Stated problem 1:
Answer these questions from the text on the film A Gun & a Ring:
(a) Who produced the film?
(b) What is its running time?
(c) At which festival was it nominated for the Golden Goblet Award?
Stated problem 2: Continue the text about the film A Gun & a Ring, picking up after its final sentence.

- Directed by: Lenin M. Sivam
- Written by: Lenin M. Sivam
- Produced by: Vishnu Muralee
- Starring: Jon Berrie Thenuka K Baskar M Mathivasan S Kandasamy G David B George Arthur Simeon
- Cinematography: Suresh Rohin
- Edited by: Pras Lingam Lenin M. Sivam
- Music by: Pravin Mani
- Production company: Eyecatch Multimedia Inc
- Release date: 2013;
- Running time: 104 minutes
- Country: Canada
- Language: Tamil

= A Gun & a Ring =

A Gun & a Ring is a 2013 Canadian Tamil-language drama film written and directed by Lenin M. Sivam. The film explores the harsh realities faced by different generations of Toronto Sri Lankans. It was nominated for Golden Goblet Award at the 16th Shanghai International Film Festival. It was also officially selected for the 37th Montreal World Film Festival (WFF) took place 22 August – 2 September 2013 to present under "Focus on World Cinema".

Extracted material:
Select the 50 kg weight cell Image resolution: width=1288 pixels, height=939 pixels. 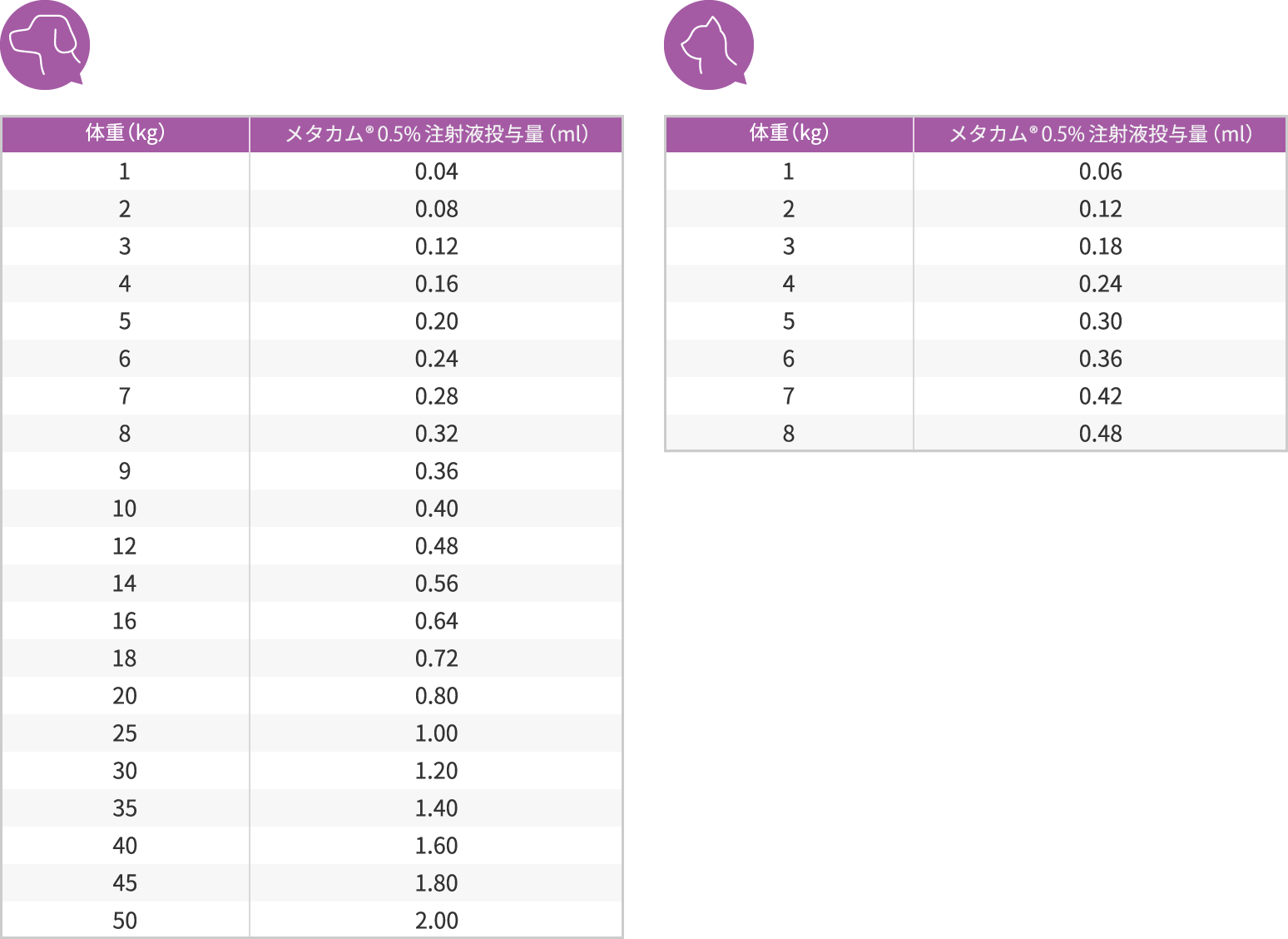tap(125, 921)
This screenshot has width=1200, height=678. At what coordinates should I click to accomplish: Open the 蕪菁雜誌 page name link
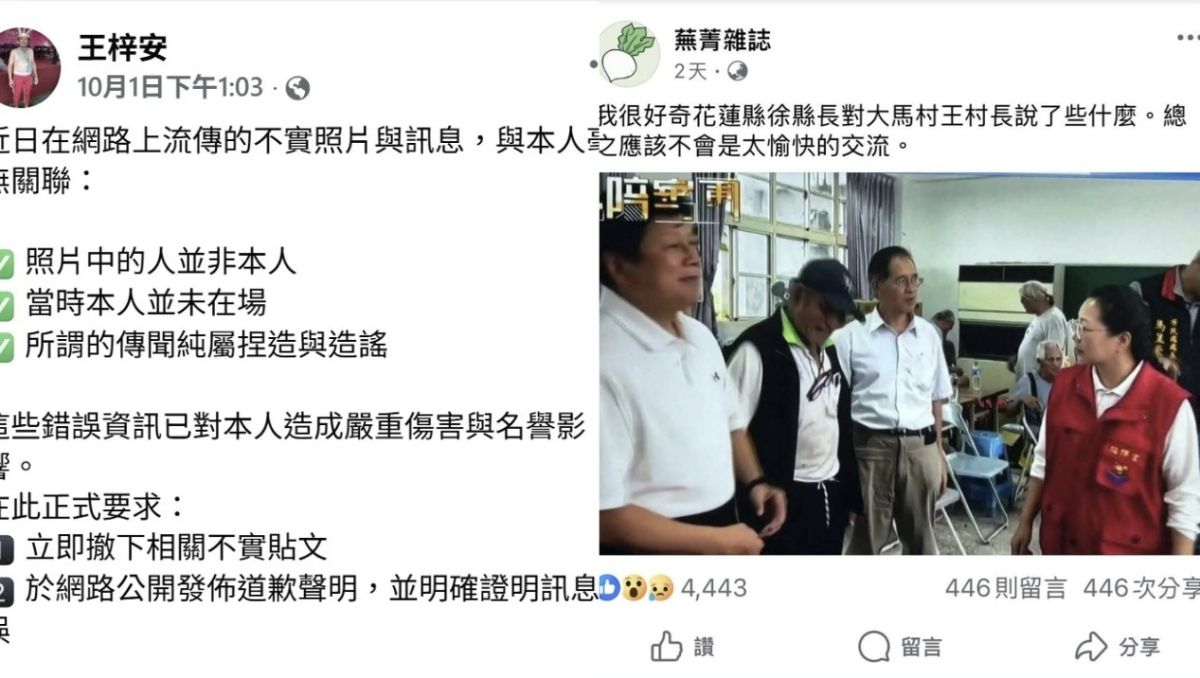(722, 40)
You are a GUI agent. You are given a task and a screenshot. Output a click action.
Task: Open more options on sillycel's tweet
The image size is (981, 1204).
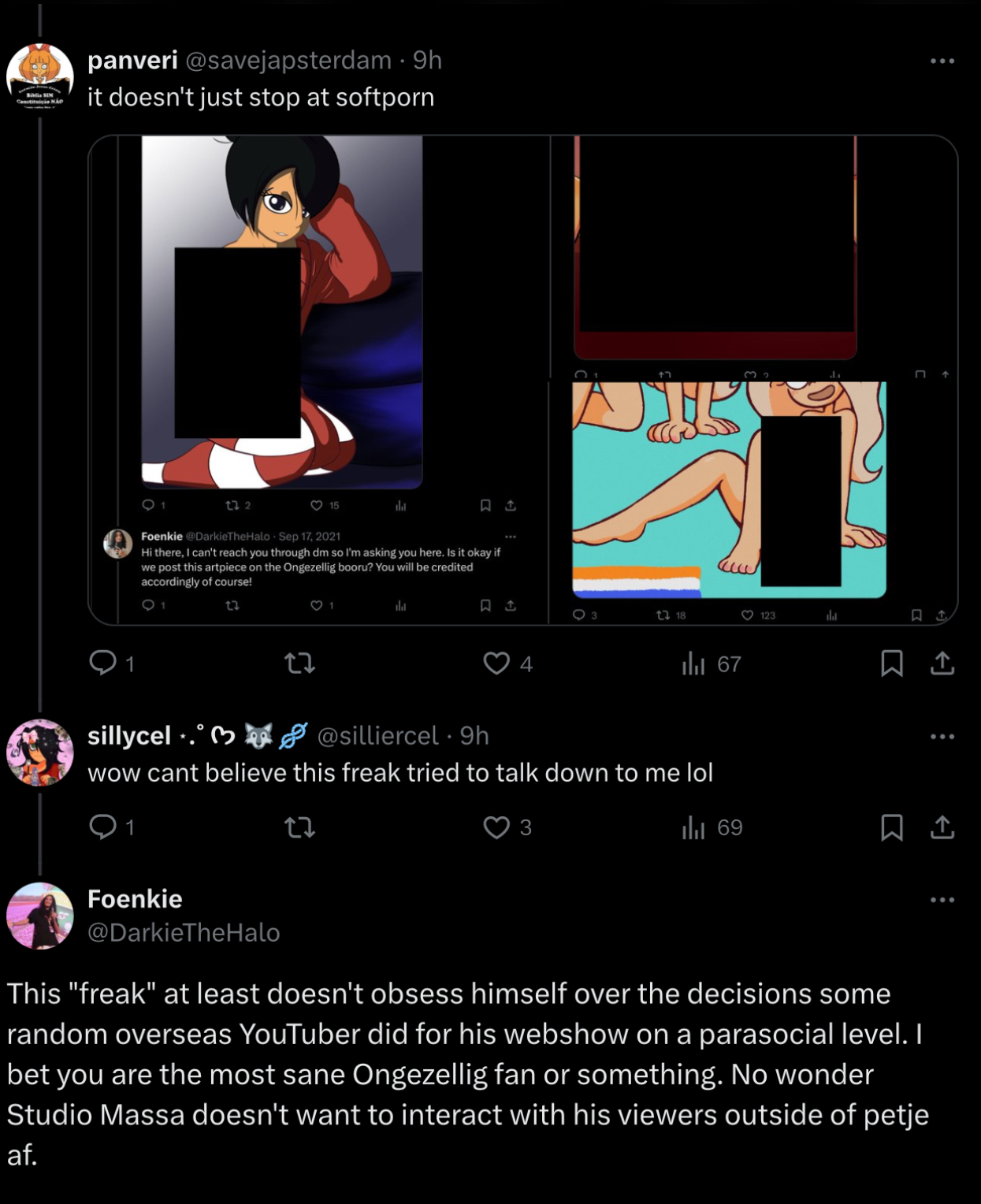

Task answer 1:
(a) Vishnu Muralee
(b) 104 minutes
(c) The 16th Shanghai International Film Festival

Task answer 2:
==Plot==
The film explores the intertwined stories of seemingly ordinary people over a two-week period in Toronto. A young man, Gnanam, who attributes all his failures to his dark past and tries to confront it once and for all; a passionate detective, John, who questions his integrity and passion after making a fateful call; a depressed gay teenager, Aathi, who blames his father and his ideology for the suicidal death of his lover; a compassionate widower, Sornam, who is too preoccupied with the war back in Sri Lanka to protect his daughter from harm's way; a grieving man, Ariyam, who questions his immigrant life in Canada after the tragic death of his only son; and a brave young war victim, Aby, who arrives at a Canadian airport with the hope of a fresh start only to find that she's been abandoned by her fiancé. The film tries to delve deeper into the harsh realities faced by different generations of immigrants as they try to build a life in the adopted land yet unable to let go of their pasts.

== Production ==
According to CBC, with this film, Sivam "subverts the traditional Tamil love story with a tender trans romance". The film was noted for its depiction of the "Sri Lankan civil war’s impact on Toronto-area Tamils" and "(t)ouching upon controversial social issues that affect the Tamil diaspora".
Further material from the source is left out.